For this exercise, copy exactly every line from the one holding "Viewport: 960px width, 600px" through the end of the data, both included. Omit pictures.
** Stored data follows **
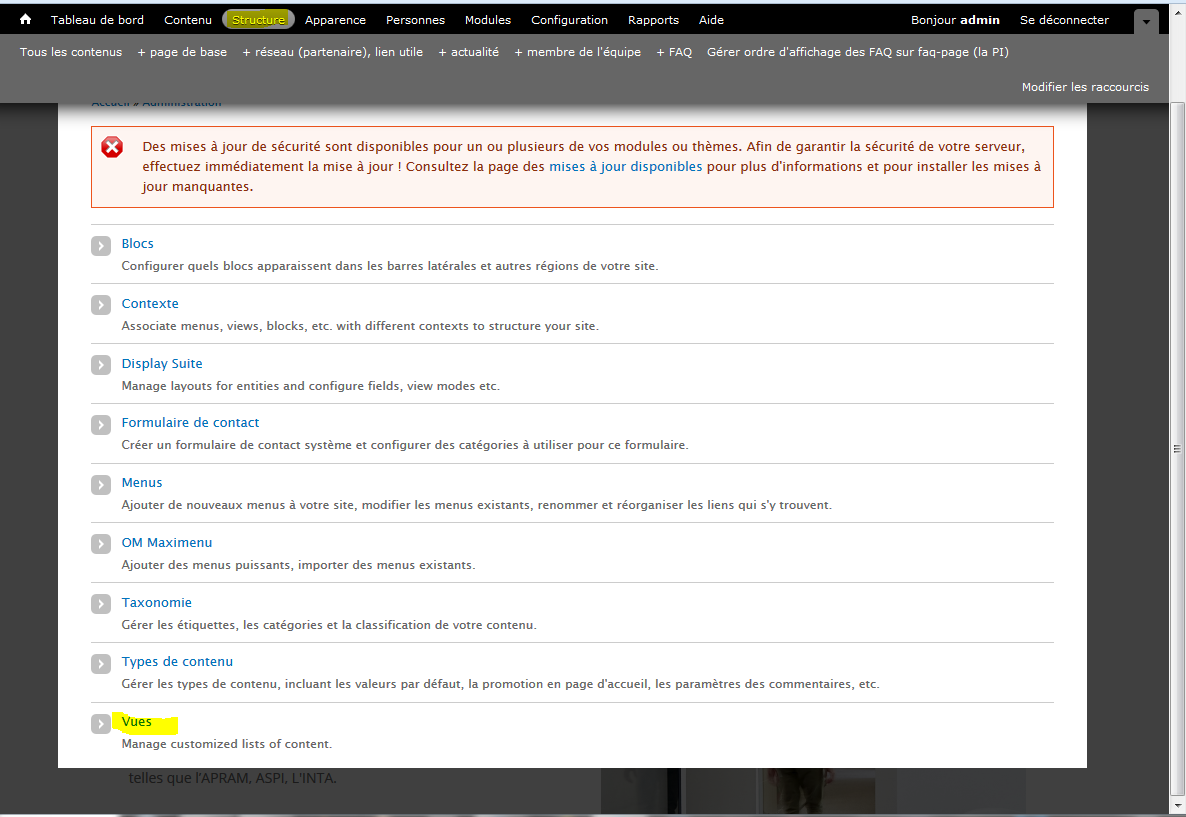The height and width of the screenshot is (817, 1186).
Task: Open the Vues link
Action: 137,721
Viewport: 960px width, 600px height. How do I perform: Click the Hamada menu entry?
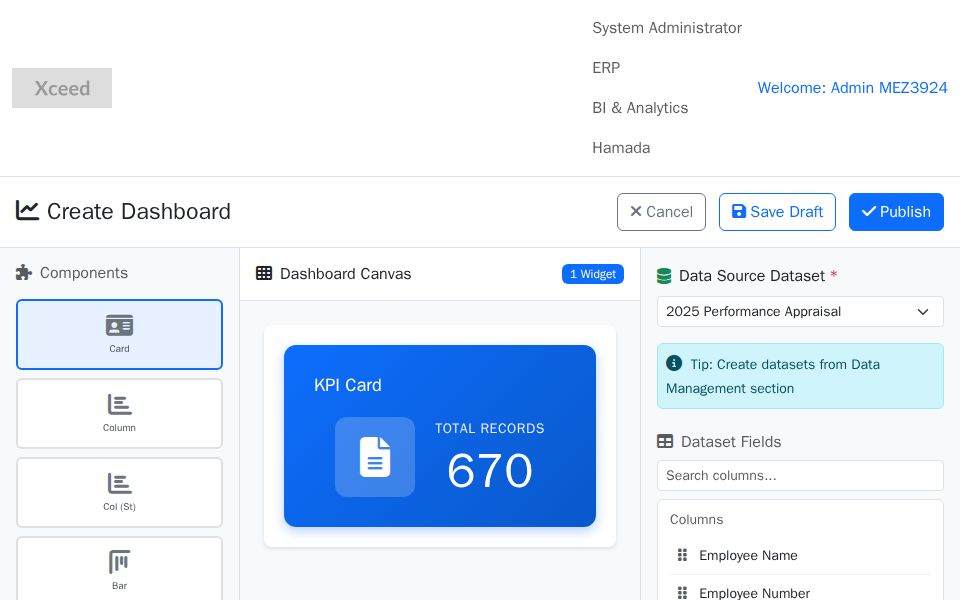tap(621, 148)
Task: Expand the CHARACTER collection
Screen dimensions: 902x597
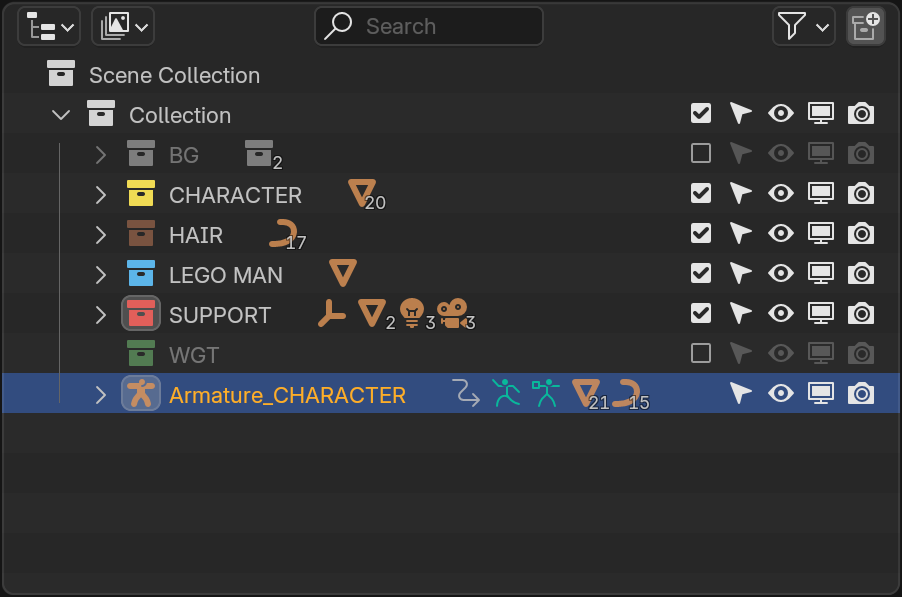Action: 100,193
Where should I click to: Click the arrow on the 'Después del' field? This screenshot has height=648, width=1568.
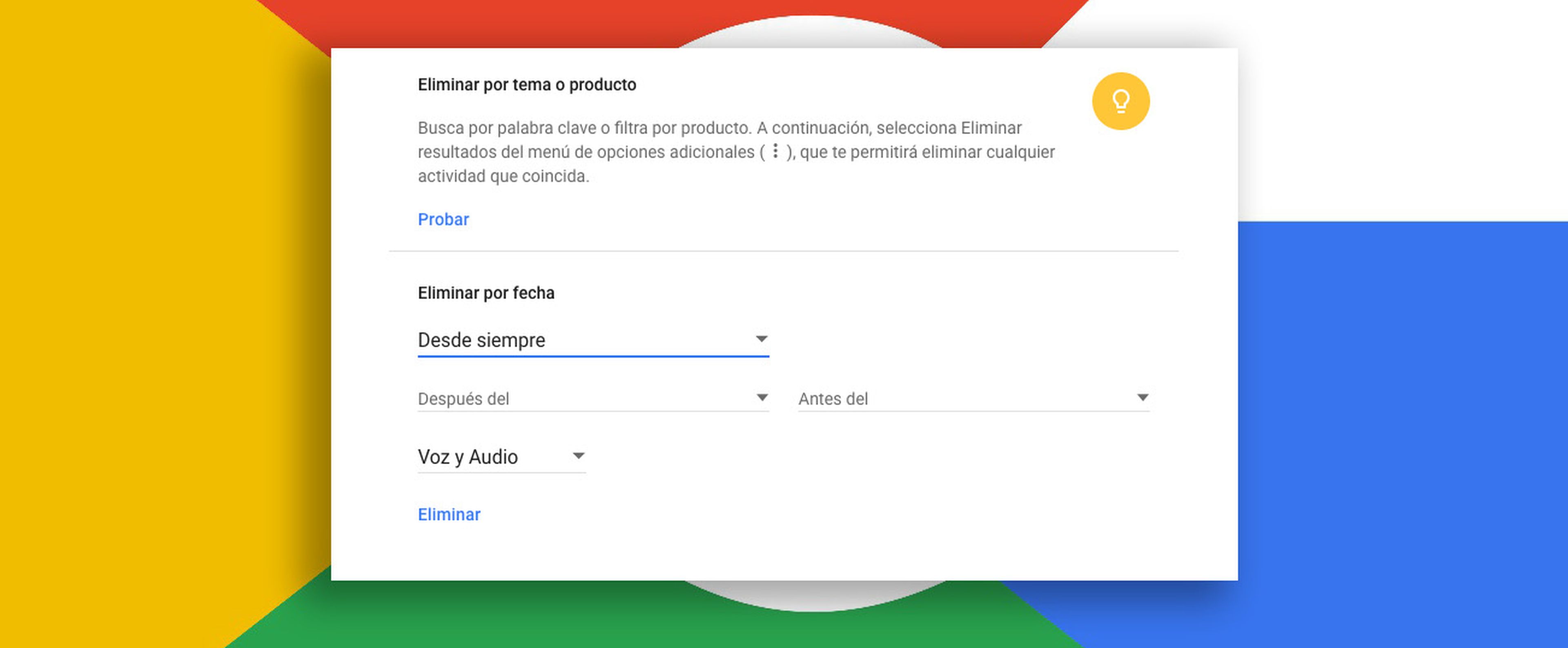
** End of Stored data **
### Solution to this task
Viewport: 960px width, 600px height. How do I perform: Click the Hamada menu entry?
tap(621, 148)
Task: Expand the CHARACTER collection
Screen dimensions: 902x597
Action: 100,193
Where should I click to: Click the arrow on the 'Después del' field? This screenshot has height=648, width=1568.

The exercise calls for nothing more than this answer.